Retrieving, Rethinking and Revising: The Chain-of-Verification Can Improve Retrieval Augmented Generation
He, Bolei, Chen, Nuo, He, Xinran, Yan, Lingyong, Wei, Zhenkai, Luo, Jinchang, Ling, Zhen-Hua
Recent Retrieval Augmented Generation (RAG) aims to enhance Large Language Models (LLMs) by incorporating extensive knowledge retrieved from external sources. However, such approach encounters some challenges: Firstly, the original queries may not be suitable for precise retrieval, resulting in erroneous contextual knowledge; Secondly, the language model can easily generate inconsistent answer with external references due to their knowledge boundary limitation. To address these issues, we propose the chain-of-verification (CoV-RAG) to enhance the external retrieval correctness and internal generation consistency. Specifically, we integrate the verification module into the RAG, engaging in scoring, judgment, and rewriting. To correct external retrieval errors, CoV-RAG retrieves new knowledge using a revised query.
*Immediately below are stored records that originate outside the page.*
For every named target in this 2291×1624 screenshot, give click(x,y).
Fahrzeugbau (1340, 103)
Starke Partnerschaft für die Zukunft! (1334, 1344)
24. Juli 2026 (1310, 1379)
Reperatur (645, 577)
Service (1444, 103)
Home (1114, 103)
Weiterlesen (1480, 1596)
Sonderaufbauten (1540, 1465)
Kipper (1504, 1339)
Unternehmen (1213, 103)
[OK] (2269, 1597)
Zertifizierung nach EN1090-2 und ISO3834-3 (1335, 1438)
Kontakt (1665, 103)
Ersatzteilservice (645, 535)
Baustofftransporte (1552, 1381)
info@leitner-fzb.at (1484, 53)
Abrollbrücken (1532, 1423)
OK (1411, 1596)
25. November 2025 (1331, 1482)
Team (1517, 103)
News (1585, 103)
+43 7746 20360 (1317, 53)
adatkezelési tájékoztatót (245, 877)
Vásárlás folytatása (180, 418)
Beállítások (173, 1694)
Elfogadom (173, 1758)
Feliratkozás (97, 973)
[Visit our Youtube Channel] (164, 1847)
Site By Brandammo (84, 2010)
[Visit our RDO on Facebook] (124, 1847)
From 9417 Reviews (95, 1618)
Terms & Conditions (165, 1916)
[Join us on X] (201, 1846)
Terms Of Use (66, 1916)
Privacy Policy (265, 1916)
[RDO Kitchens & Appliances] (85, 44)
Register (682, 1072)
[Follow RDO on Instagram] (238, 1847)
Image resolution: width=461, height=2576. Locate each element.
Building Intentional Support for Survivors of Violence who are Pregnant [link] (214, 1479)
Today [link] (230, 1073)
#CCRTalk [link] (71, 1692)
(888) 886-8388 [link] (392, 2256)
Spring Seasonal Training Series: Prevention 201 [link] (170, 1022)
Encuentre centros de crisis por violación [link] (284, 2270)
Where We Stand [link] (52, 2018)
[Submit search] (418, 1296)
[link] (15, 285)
To correct internal generation errors, we unify QA and verification tasks with a Chain-of-Thought (CoT) reasoning during training. Our comprehensive experiments across various LLMs demonstrate the effectiveness and adaptability compared with other strong baselines. Especially, our CoV-RAG can significantly surpass the state-of-the-art baselines using different LLM backbones.